日本の規制は世界的に見ると緩い
では、受精卵の遺伝子を改変することに対して、各国で規制はどうなっているのか。
フランスやドイツでは法的に禁止しているが、アメリカでは連邦予算を使うことを禁止しているだけであって、民間団体からの研究費で実施することまでは規制していない。イギリスは基礎研究に限定し、当局に事前申請して承認された場合のみ実施できる。中国は、研究指針で禁止しているが、法的拘束力はなく、罰則はない。
日本は中国と同じで、指針レベルの規制にとどまっている。厚生労働省の「遺伝子治療等臨床研究に関する指針」第一章第七に「人の生殖細胞又は胚の遺伝的改変をもたらすおそれのある遺伝子治療等臨床研究は、行ってはならない」とある。
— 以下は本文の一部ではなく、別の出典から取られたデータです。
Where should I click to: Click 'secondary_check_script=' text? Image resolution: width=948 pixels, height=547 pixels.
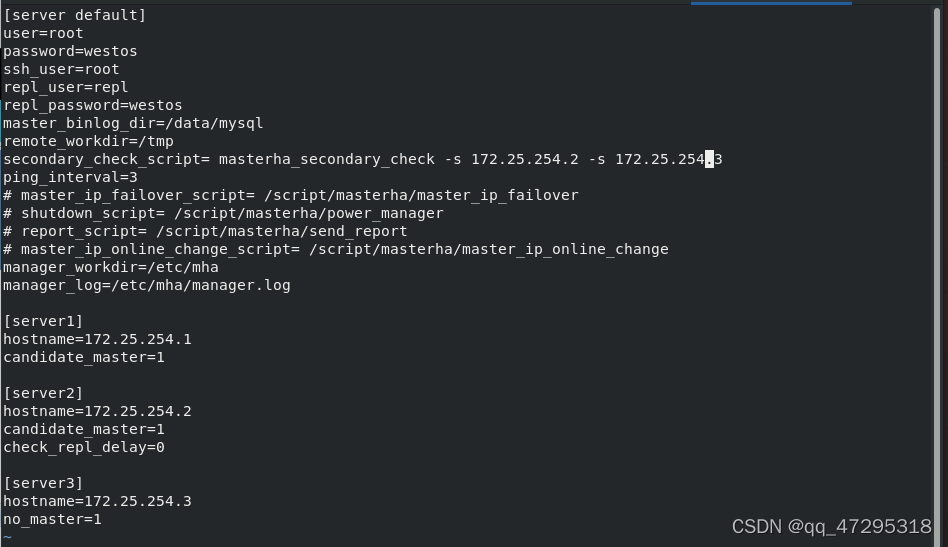click(106, 160)
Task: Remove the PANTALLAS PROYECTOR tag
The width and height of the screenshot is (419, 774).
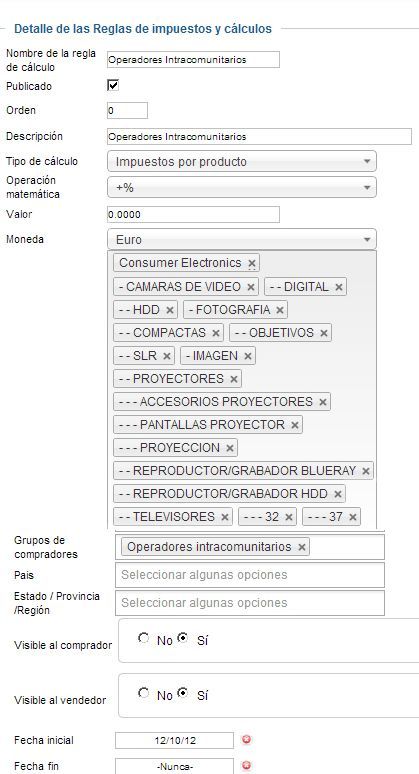Action: tap(295, 425)
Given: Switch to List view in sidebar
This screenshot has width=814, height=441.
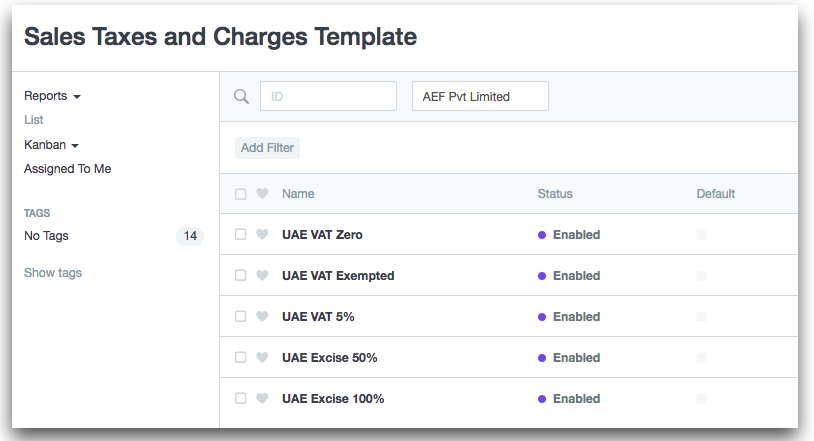Looking at the screenshot, I should tap(34, 120).
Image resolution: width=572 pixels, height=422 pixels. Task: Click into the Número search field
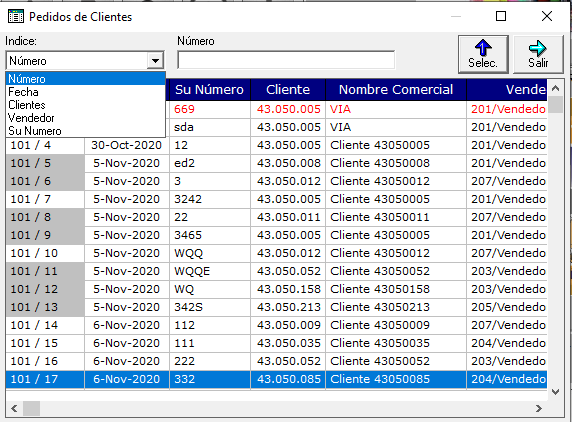coord(286,60)
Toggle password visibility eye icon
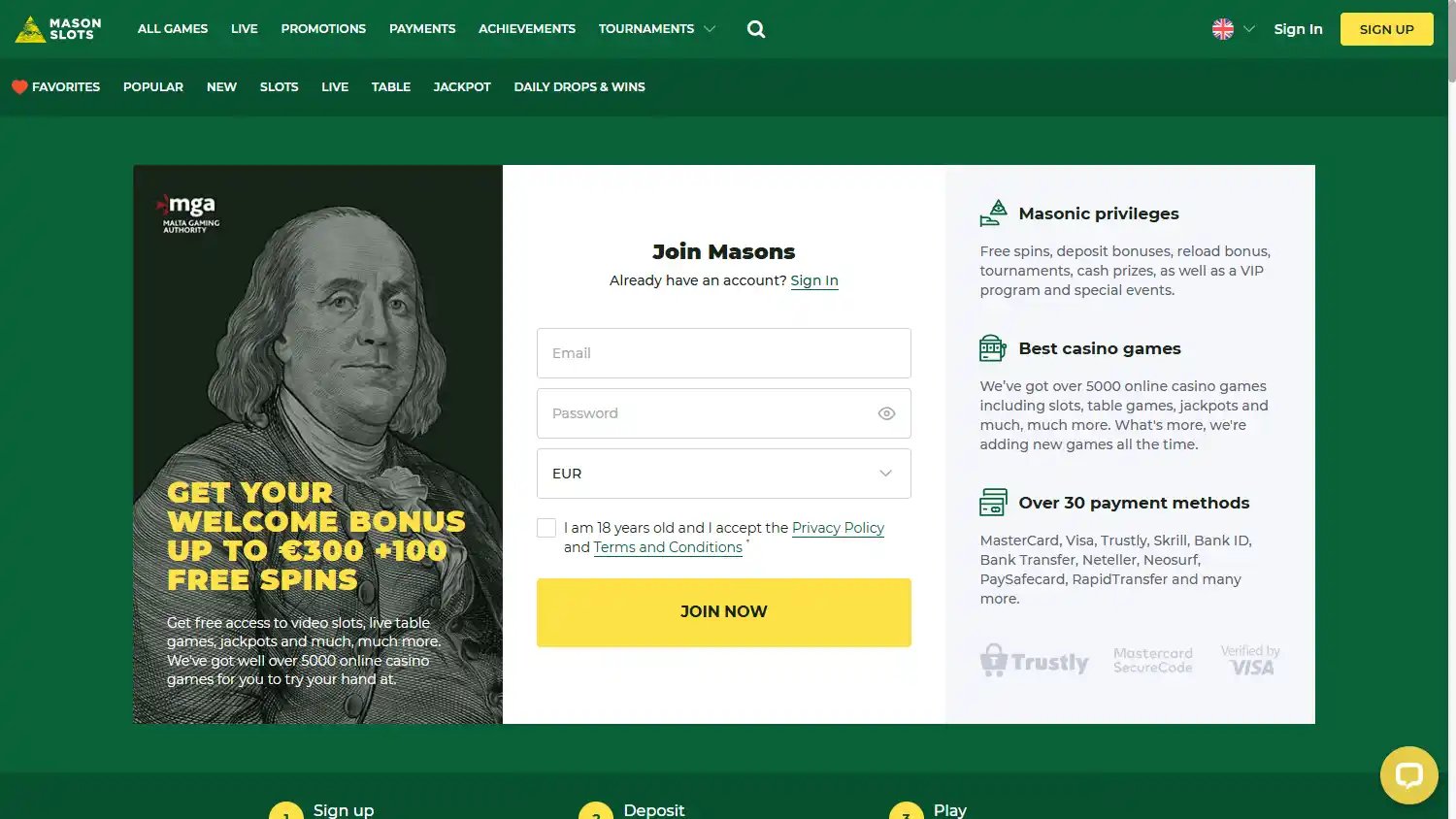This screenshot has height=819, width=1456. [x=886, y=413]
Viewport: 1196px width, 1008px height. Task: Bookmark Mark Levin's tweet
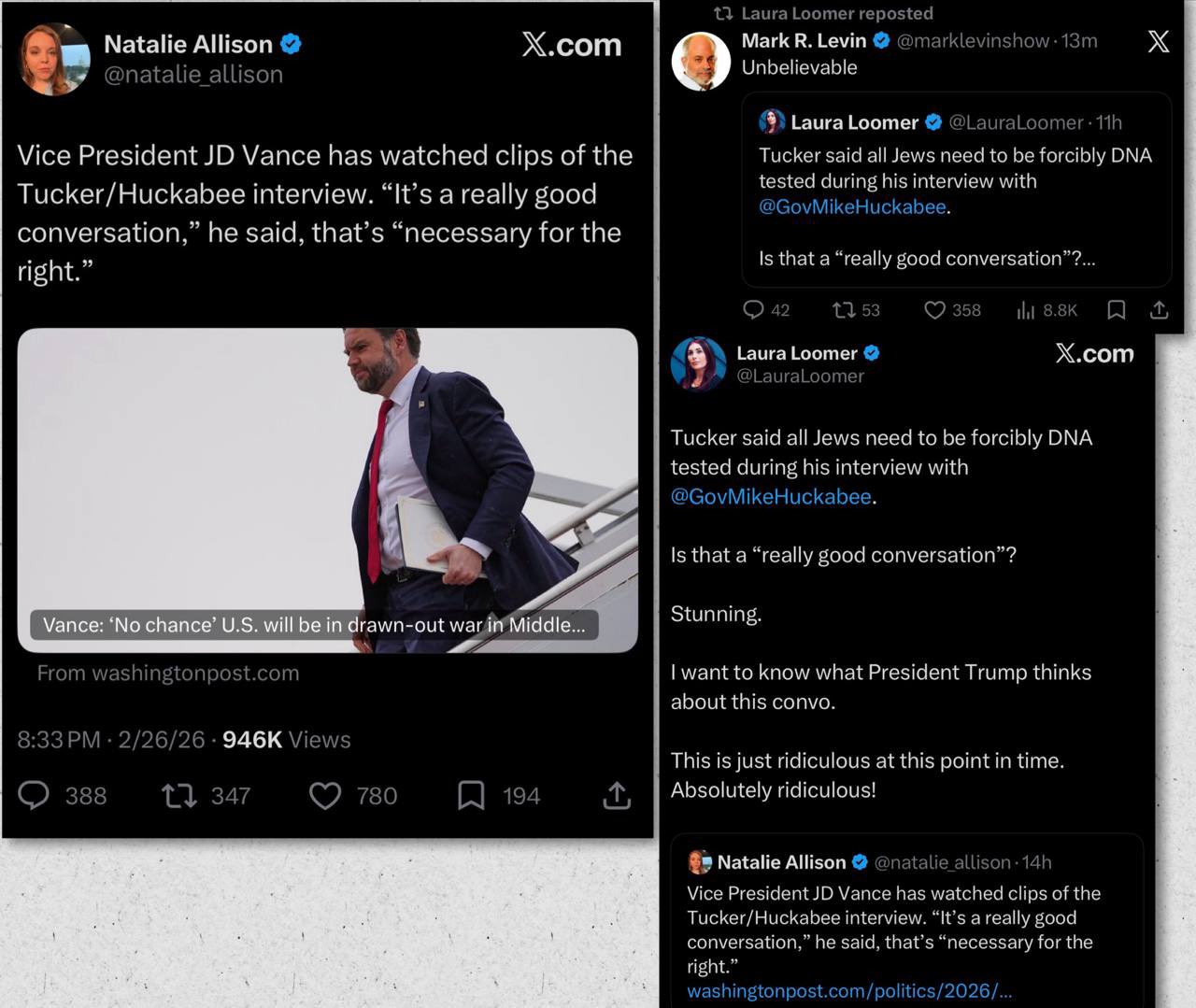pos(1116,309)
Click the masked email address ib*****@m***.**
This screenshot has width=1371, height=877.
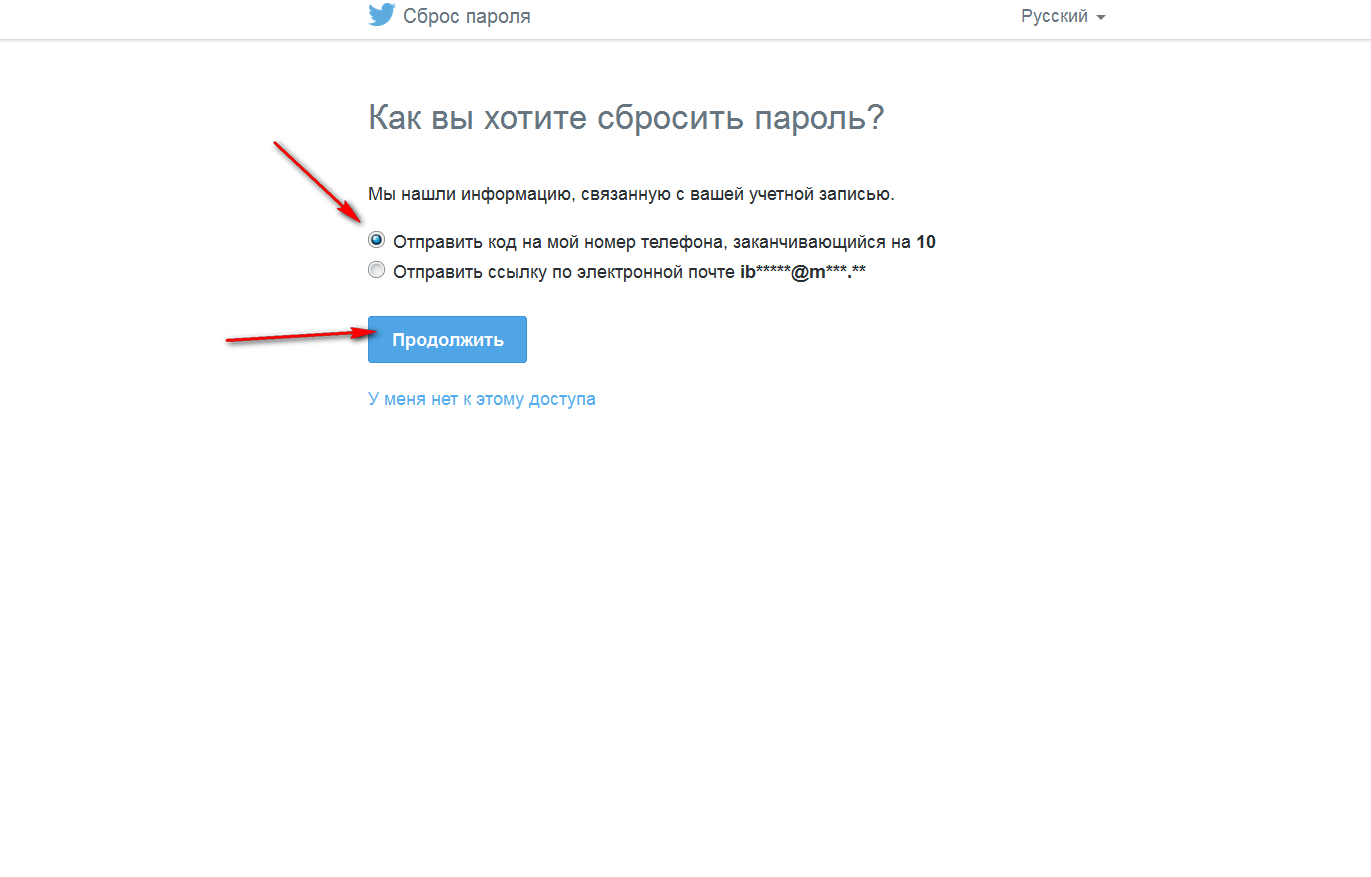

しかし、この指針における「遺伝子治療等」は、「遺伝子又は遺伝子を導入した細胞を人の体内に投与すること」と定義されており(イラストの一番右)、今回のゲノム編集のように「遺伝子を導入せず、一部を変えるだけ」という事態(イラストの真ん中)は想定されていない。
つまり、現行の指針を厳密に解釈するなら、今回の実験は、日本では違反にすらならないことになってしまう。
この「抜け穴」は以前から指摘されており、文部科学省の生命倫理・安全部会は現在、新たな指針を作っている。ゲノム編集で子どもを誕生させることは禁止する一方で、基礎研究では認める方向で調整が進んでいる。ただし、これも法的拘束力はない。